Mustafa smiled, raised his arms, and with a happy accent said, “This is America! Everything is big!”
I slapped my leg and replied with feigned exasperation, “That is so true, darn it!”
His smile faded, and he gave me a perplexed look. After his initial shock over someone thinking big is not necessarily better, he led me to the chip aisle, and we looked in vain for a small bag of chips. I gave in and got the bigger bag, telling myself I would only eat part of it and save the rest for later. Yeah, right.

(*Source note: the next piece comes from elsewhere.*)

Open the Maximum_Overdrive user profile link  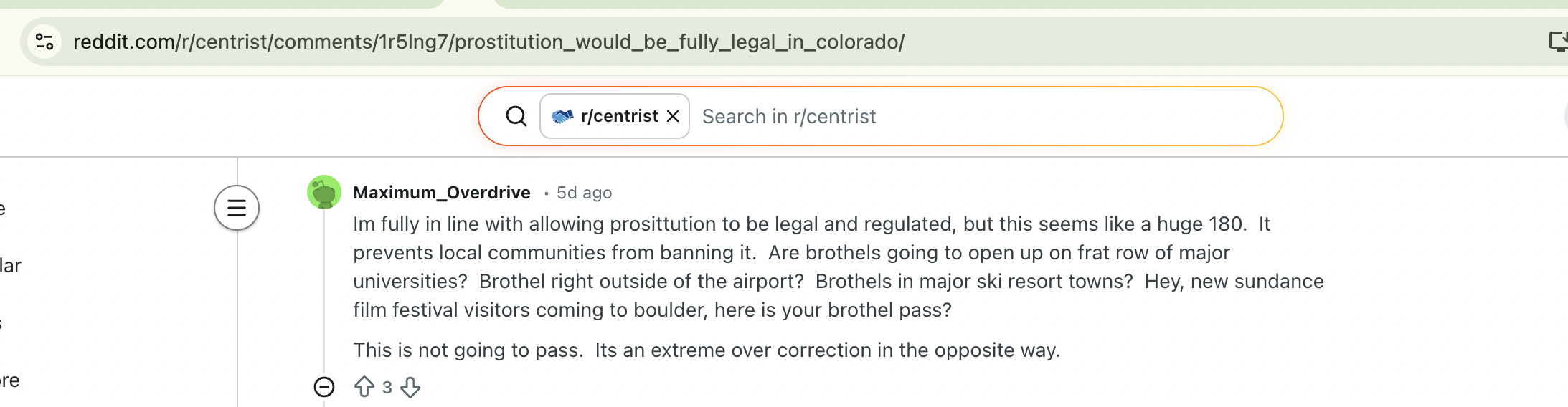pos(442,193)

I ate part of the bag in the car and consumed the rest in the house after unloading groceries. I felt regret, and I thought I should look at the nutrition info and admonish myself. I guessed the bag contained two servings. Wrong! It contained almost three servings. After doing the math, I realized I had consumed 460 calories worth of chips and almost 30 grams of fat! How many calories have I been consuming eating chips without measuring a serving size (aka: eating out of the bag)? I stood dumbfounded in the kitchen, realizing that chips are not my friend. All this time they were my frenemy, looking all wholesome with that crunchy, salty taste. Potatoes, oil, and salt sound pretty harmless, but they can be devastating to the waistline. I mean, who can really eat just one, or one serving for that matter?
So today, I made a crunchy, sweet, salty wholesome snack. One with good fats, protein, and good nutrients. I have paired this snack (sans banana) with an apple, or other fruit, and almond milk for a lunchtime meal. Nutrition info: 258 calories, 11.5 grams of fat, 6.25 grams of protein, not to mention potassium, magnesium, iron, vitamin E, etc. Wash it down with 1 cup of unsweetened, vanilla almond milk for 35 extra calories and added calcium and vitamin D. Take that, you low nutrient chips!

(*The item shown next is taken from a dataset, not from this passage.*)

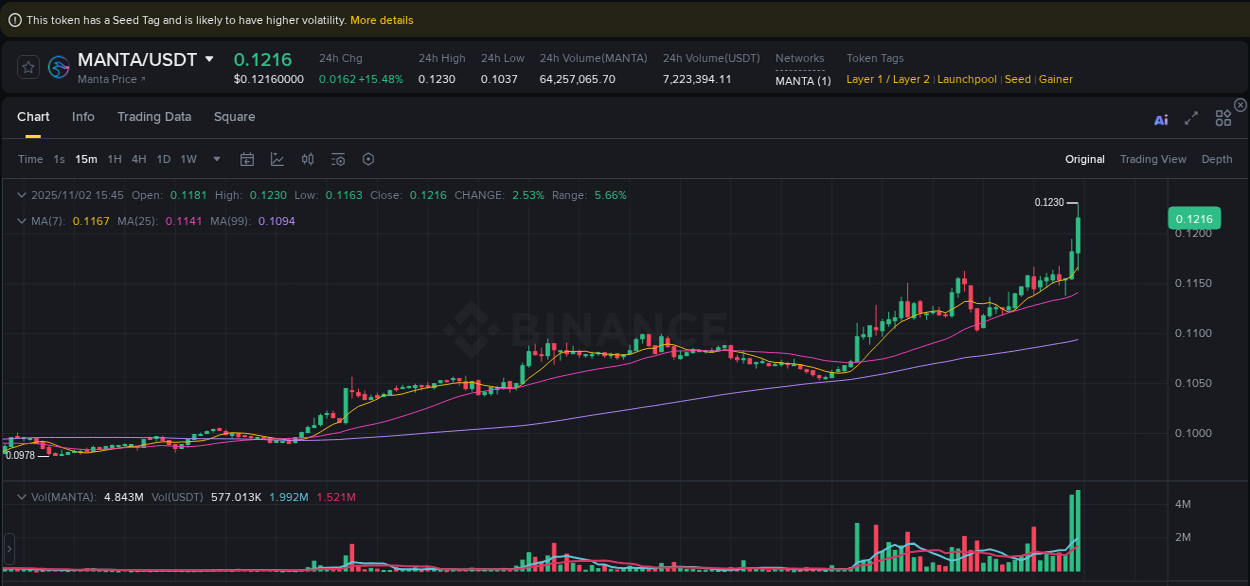The image size is (1250, 586).
Task: Expand chart to fullscreen
Action: 1191,117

Crunchy, Sweet, Salty Snack
1 Coco Lite Pop Cake, original
1 1/2 T plain almond butter, unsalted, no added sugar (Whole Foods 365 is the best)

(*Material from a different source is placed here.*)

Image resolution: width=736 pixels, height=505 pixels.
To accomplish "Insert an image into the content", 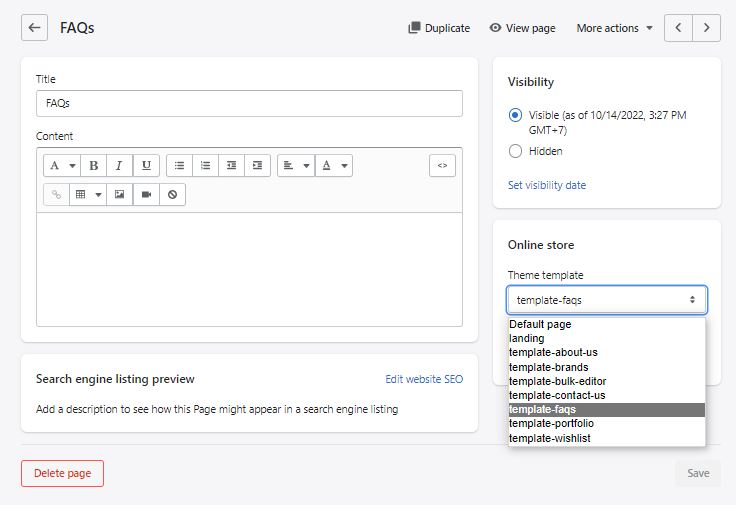I will tap(120, 195).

1 T roasted & salted sunflower seed kernels
1/2 ripe banana, thinly sliced
Spread almond butter 0n pop cake. Sprinkle with sunflower seeds. Place thinly sliced bananas on top. Thinly slicing the banana keeps the banana from over taking the rest of the flavors and lets the crunchy texture stand out.
Note:
Pop cakes are found at Marsh (bakery) and Whole Foods, although all locations might not carry them. You can also order them online at: http://www.cocofoods.com/ They have the texture and flavor similar to a cake cone ice cream cone, only a little lighter. They are awesome, with only 16 calories and 4 carbs per pop cake! I use them as a crunchy vehicle for poached eggs, hummus, guacamole, and other snacks.